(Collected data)
===

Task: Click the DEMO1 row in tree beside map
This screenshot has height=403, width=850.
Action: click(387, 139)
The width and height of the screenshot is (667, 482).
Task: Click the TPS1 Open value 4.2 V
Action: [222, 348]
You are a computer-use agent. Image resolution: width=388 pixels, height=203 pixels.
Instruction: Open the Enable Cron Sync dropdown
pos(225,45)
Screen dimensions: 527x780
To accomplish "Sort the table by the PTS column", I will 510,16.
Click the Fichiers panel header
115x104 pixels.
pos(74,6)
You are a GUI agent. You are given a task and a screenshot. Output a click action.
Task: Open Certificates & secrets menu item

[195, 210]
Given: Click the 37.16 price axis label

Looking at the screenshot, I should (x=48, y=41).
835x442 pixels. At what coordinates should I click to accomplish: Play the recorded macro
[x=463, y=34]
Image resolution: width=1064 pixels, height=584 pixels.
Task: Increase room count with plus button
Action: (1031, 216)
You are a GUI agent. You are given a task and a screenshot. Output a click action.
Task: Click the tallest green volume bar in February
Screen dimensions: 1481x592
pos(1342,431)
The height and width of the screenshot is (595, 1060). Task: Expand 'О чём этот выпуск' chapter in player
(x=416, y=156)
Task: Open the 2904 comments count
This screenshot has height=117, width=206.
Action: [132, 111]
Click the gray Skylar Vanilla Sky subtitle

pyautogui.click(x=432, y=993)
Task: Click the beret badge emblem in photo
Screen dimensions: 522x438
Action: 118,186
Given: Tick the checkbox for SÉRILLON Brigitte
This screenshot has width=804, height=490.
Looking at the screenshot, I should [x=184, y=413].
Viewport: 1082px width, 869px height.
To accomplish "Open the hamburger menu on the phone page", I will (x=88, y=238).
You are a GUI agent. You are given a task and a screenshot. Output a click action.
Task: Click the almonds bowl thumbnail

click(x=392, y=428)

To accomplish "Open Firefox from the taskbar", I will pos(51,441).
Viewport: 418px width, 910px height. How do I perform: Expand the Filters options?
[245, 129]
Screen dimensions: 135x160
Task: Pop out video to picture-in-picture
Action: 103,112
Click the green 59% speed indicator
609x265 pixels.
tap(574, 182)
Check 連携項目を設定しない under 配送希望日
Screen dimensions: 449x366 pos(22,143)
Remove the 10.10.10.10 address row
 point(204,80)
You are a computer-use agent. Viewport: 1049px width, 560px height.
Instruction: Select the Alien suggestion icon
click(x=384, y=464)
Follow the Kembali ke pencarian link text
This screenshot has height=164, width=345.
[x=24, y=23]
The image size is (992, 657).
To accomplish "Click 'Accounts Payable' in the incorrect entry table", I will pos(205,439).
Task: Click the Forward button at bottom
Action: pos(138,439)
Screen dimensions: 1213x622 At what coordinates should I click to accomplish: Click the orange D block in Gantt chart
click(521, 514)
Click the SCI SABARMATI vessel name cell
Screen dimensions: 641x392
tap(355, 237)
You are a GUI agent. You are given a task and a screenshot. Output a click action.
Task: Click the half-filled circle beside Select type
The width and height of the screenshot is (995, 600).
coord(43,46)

===

**Your objective**: Without leaving anything out, give the entries again exactly.

**Result below**:
Task: Click the DEMO1 row in tree beside map
This screenshot has height=403, width=850.
Action: click(387, 139)
The width and height of the screenshot is (667, 482).
Task: Click the TPS1 Open value 4.2 V
Action: [222, 348]
You are a computer-use agent. Image resolution: width=388 pixels, height=203 pixels.
Instruction: Open the Enable Cron Sync dropdown
pos(225,45)
Screen dimensions: 527x780
To accomplish "Sort the table by the PTS column", I will 510,16.
Click the Fichiers panel header
115x104 pixels.
pos(74,6)
You are a GUI agent. You are given a task and a screenshot. Output a click action.
Task: Open Certificates & secrets menu item

[195, 210]
Given: Click the 37.16 price axis label

Looking at the screenshot, I should (x=48, y=41).
835x442 pixels. At what coordinates should I click to accomplish: Play the recorded macro
[x=463, y=34]
Image resolution: width=1064 pixels, height=584 pixels.
Task: Increase room count with plus button
Action: (1031, 216)
You are a GUI agent. You are given a task and a screenshot. Output a click action.
Task: Click the tallest green volume bar in February
Screen dimensions: 1481x592
pos(1342,431)
The height and width of the screenshot is (595, 1060). Task: Expand 'О чём этот выпуск' chapter in player
(x=416, y=156)
Task: Open the 2904 comments count
This screenshot has height=117, width=206.
Action: [132, 111]
Click the gray Skylar Vanilla Sky subtitle

pyautogui.click(x=432, y=993)
Task: Click the beret badge emblem in photo
Screen dimensions: 522x438
Action: 118,186
Given: Tick the checkbox for SÉRILLON Brigitte
This screenshot has width=804, height=490.
Looking at the screenshot, I should [x=184, y=413].
Viewport: 1082px width, 869px height.
To accomplish "Open the hamburger menu on the phone page", I will (x=88, y=238).
You are a GUI agent. You are given a task and a screenshot. Output a click action.
Task: Click the almonds bowl thumbnail

click(x=392, y=428)

To accomplish "Open Firefox from the taskbar", I will pos(51,441).
Viewport: 418px width, 910px height. How do I perform: Expand the Filters options?
[245, 129]
Screen dimensions: 135x160
Task: Pop out video to picture-in-picture
Action: 103,112
Click the green 59% speed indicator
609x265 pixels.
tap(574, 182)
Check 連携項目を設定しない under 配送希望日
Screen dimensions: 449x366 pos(22,143)
Remove the 10.10.10.10 address row
 point(204,80)
You are a computer-use agent. Viewport: 1049px width, 560px height.
Instruction: Select the Alien suggestion icon
click(x=384, y=464)
Follow the Kembali ke pencarian link text
This screenshot has height=164, width=345.
[x=24, y=23]
The image size is (992, 657).
To accomplish "Click 'Accounts Payable' in the incorrect entry table", I will pos(205,439).
Task: Click the Forward button at bottom
Action: pos(138,439)
Screen dimensions: 1213x622 At what coordinates should I click to accomplish: Click the orange D block in Gantt chart
click(521, 514)
Click the SCI SABARMATI vessel name cell
Screen dimensions: 641x392
tap(355, 237)
You are a GUI agent. You are given a task and a screenshot. Output a click action.
Task: Click the half-filled circle beside Select type
The width and height of the screenshot is (995, 600).
coord(43,46)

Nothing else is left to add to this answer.